Московский процесс (Часть 2) | страница 45



Сама по себе торговля не может уменьшить военную опасность. Как показывает опыт Первой и Второй Мировых войн, государства, торговавшие друг с другом, развязали между собой войну именно в силу политических разногласий.

Торговля и контроль над вооружением должны сопрягаться с разрешением политических разногласий, когда опасность войны достаточно велика. Лишь если навести мосты в этом направлении, можно справиться с основными проблемами, ведущими к войне».

С этим, пожалуй, и согласиться можно, если только помнить, что главное «политическое различие» в данном случае — марксистско-ленинская идеология, а ее советские вожди отменять не собирались в обмен ни на какие блага. И, кажется, Никсон это даже понимает, во всяком случае, он об этом постоянно пишет на протяжении всей книги. Так в чем же тогда, по мысли администрации Никсона, состояла выгода детанта, превосходившая «издержки»? Где же quit pro qио? Боюсь, реальность была гораздо прозаичней, чем вся та диалектика, которую бывший президент США нагородил в свое оправдание, попросту говоря, попав в трудное положение, Америка попыталась откупиться от советского агрессора.

«Именно в тот переходный период между моим избранием на пост президента в 1968 году и моей первой инаугурацией в 1969 году мы с Генри Киссинджером разработали то, что теперь повсюду именуется “сопряжением”. Мы пришли к решению, что все то, чего добивались Советы — добрососедские отношения, укрепляемые встречами на высоком уровне, экономическое сотрудничество и соглашения по ограничению стратегических вооружений, — они могут получить только на условиях компенсации, quid рrо qио. В те годы нам от них требовалось вполне определенное quid рrо qио — помощь в достижении соглашений во Вьетнаме, ограничение их деятельности на Ближнем Востоке и резолюция по текущим проблемам в Берлине».
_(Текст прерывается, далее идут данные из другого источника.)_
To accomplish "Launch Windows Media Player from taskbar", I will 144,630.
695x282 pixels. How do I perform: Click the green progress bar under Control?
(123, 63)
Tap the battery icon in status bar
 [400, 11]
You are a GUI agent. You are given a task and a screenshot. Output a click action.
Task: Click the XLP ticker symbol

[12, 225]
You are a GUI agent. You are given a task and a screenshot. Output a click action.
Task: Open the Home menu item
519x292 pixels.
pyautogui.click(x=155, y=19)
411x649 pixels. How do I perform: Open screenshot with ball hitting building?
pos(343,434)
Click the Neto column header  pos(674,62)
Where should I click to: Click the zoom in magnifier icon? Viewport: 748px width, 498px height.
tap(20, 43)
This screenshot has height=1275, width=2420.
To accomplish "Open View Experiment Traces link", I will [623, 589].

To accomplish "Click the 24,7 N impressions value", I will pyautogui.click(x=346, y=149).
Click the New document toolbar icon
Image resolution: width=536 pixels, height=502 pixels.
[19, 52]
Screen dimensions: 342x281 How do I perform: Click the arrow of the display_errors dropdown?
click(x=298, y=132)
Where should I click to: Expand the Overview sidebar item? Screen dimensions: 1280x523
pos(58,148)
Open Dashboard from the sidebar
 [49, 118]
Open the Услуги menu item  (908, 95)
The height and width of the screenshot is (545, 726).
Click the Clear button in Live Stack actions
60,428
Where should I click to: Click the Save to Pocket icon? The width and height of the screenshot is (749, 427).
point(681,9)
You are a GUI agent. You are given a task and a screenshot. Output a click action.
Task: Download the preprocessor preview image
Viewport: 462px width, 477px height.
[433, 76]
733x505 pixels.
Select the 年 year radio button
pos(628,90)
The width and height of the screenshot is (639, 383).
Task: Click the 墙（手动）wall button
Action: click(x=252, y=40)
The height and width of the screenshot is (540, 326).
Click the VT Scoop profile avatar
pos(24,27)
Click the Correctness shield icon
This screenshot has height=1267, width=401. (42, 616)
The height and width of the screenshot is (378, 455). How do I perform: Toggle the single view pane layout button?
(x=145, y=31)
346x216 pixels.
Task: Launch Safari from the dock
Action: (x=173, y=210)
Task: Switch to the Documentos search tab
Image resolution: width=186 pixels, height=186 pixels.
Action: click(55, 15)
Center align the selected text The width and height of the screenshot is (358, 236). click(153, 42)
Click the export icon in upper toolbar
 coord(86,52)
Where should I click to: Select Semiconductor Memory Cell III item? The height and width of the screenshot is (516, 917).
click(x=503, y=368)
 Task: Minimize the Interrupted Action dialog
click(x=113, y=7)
Заметим, что опасность во всех этих местах была вполне сознательно создана советской агрессией, а значит, любая плата за ее устранение была не мудренее платы рэкетирам. Затея тем более самоубийственная, что сама эта плата включала предоставление СССР стратегических преимуществ — военного превосходства, кредитов, технологий, облика миролюбивого, уважаемого партнера Запада. Такая странная сделка, хоть и могла обеспечить Западу недолгую передышку, отдавала будущее человечества в руки кремлевских бандитов.

Но, как водится с рэкетирами, и обещанной передышки они не обеспечили: получив «выкуп», советские вожди и не подумали выполнить свои обещания. США пришлось испить до дна горькую чашу поражения в Юго-Восточной Азии и бежать, практически бросив своих союзников на произвол врага, советское влияние в Европе достигло в те годы своего максимума, а поддерживаемые ими террористические движения грозили политической дестабилизацией. Сказать, чтобы СССР в те годы проявлял какую-то «сдержанность» на Ближнем Востоке, тем более невозможно: достаточно вспомнить массированную советскую помощь Сирии, Ираку, палестинским террористам, ту роль, которую СССР сыграл в разрушении Ливана и в войне против Израиля в 1973 году. Проблема же Берлина, как мы помним, стала просто перманентным источником твердой валюты для ГДР.